La gauche et l’Ukraine

En dénonçant les « putschistes » de Kiev, Jean-Luc Mélenchon a créé un début de polémique.

Denis Sieffert  • 5 mars 2014 abonné·es

Depuis Toulouse, où il manifestait samedi contre le « pacte de responsabilité », Jean-Luc Mélenchon a commenté les événements d’Ukraine. On peut à la rigueur le suivre sur le caractère « absolument prévisible » de la réaction russe en Crimée. Mais beaucoup plus difficilement quand il emprunte au vocabulaire de Poutine pour qualifier de « putschiste et aventurier » le nouveau pouvoir ukrainien. C’est effacer la force du mouvement populaire, et c’est oublier que ce pouvoir n’a fait que remplir le vide laissé par la chute d’un homme, Viktor Ianoukovitch, qui venait de faire tirer sur la foule.

Jean-Luc Melenchon, le 1er mars 2014 à Toulouse. - REMY GABALDA / AFP

Aurait-il été préférable de s’accommoder de ce personnage corrompu et criminel ? On a du mal aussi à suivre le raisonnement du coprésident du Parti de gauche, soudain laudateur de la « nation russe », lorsqu’il dénonce les « provocations de l’Otan et des Nord-Américains » qui s’appuient sur « la corruption et la brutalité » de Ianoukovitch. On avait cru comprendre que celui-ci appartenait plus à la famille politique de Poutine qu’à celle d’Obama.

Enfin, il est tout aussi erroné de voir dans les fascistes de Svoboda « des gens stipendiés par les Nord-Américains », alors qu’ils sont le pur produit des nationalismes qui ont germé sur les ruines du système stalinien. Les Occidentaux ont dans cette affaire d’autres relais, comme cela a d’ailleurs toujours été le cas dans tous les mouvements en Europe de l’Est, notamment à Budapest en 1956, et à Prague en 1968. Les convoitises ne sont pas une nouveauté. Fallait-il pour autant être hostile à ces insurrections ? Faut-il regretter la chute du mur de Berlin parce qu’elle a ouvert la voie, indirectement, à la mondialisation libérale ? Le raisonnement est d’autant plus obsolète qu’il n’y a plus en Russie de « modèle » à défendre.

Le mouvement «Ensemble» réplique

Les ennemis de nos ennemis font généralement de très mauvais « amis ». Dans l’affaire ukrainienne, le NPA est plus près de la vérité quand il dénonce tout autant « les courants d’extrême droite que les forces de sécurité du régime, qui partagent d’ailleurs souvent la même idéologie réactionnaire, antisémite et nationaliste violemment exclusive ». Et Pierre Laurent, secrétaire national du PCF, a raison de demander à la France « de contribuer à un processus qui mène au retrait à terme de toutes les forces militaires étrangères aujourd’hui présentes sur le sol ukrainien ». Façon de ne pas transformer en soutien à Vladimir Poutine les nécessaires mises en garde contre les ambitions des pays occidentaux.

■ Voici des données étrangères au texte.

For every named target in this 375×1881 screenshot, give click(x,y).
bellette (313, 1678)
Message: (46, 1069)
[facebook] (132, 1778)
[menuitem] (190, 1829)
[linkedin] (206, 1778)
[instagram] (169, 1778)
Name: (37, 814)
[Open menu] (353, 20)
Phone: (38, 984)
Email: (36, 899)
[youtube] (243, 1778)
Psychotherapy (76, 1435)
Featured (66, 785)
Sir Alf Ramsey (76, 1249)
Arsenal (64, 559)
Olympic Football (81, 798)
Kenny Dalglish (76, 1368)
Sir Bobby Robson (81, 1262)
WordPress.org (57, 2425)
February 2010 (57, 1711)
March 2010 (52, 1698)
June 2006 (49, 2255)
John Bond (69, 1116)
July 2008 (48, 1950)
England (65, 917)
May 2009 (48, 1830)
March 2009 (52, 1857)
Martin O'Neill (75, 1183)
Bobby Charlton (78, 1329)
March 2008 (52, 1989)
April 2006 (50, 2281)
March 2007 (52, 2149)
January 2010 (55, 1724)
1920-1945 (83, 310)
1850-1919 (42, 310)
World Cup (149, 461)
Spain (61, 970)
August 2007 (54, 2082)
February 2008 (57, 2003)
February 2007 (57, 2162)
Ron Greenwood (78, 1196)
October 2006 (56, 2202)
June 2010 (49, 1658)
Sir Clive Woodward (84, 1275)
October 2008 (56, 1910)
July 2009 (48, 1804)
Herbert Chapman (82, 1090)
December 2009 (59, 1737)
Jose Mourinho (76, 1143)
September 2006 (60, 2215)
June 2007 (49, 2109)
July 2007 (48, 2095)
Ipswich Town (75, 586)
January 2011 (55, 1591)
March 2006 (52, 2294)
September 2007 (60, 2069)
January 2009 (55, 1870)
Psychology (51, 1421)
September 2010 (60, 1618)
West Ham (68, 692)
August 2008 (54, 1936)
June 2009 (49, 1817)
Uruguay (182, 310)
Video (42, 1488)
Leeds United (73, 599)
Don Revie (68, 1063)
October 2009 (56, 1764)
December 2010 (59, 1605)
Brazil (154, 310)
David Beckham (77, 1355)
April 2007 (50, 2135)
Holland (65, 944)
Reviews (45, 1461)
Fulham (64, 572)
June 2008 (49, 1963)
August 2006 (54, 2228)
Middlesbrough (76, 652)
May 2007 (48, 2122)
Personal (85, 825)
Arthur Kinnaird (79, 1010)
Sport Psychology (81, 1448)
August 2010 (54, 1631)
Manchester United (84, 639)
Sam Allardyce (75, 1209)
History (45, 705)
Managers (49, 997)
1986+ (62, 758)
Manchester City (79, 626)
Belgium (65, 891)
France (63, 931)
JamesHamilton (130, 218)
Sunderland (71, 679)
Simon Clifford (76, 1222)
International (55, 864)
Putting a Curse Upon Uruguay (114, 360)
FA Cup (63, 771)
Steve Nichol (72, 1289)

Enfin, la « troisième force » au sein du Front de gauche, le mouvement Ensemble, réplique, lui, plus directement à Mélenchon en affirmant que « le renversement de Ianoukovitch n’est pas un coup d’État, mais le résultat d’une mobilisation de masse multiforme et contradictoire ». Ensemble s’oppose « à toute forme d’intervention militaire de la Russie et à une quelconque volonté d’ingérence de l’Otan », et se prononce pour l’annulation de la dette de l’Ukraine.

Le mouvement, qu’anime notamment Clémentine Autain, en appelle à des « élections libres anticipées le 25 mai ». Un souhait que l’on retrouve chez les écologistes d’EELV, favorables à « des élections libres et transparentes  [qui] doivent avoir lieu sans pression ou menace d’invasion militaire ». On ne saurait aller contre, même si, de ce côté-là, beaucoup d’illusions sont entretenues sur l’Union européenne.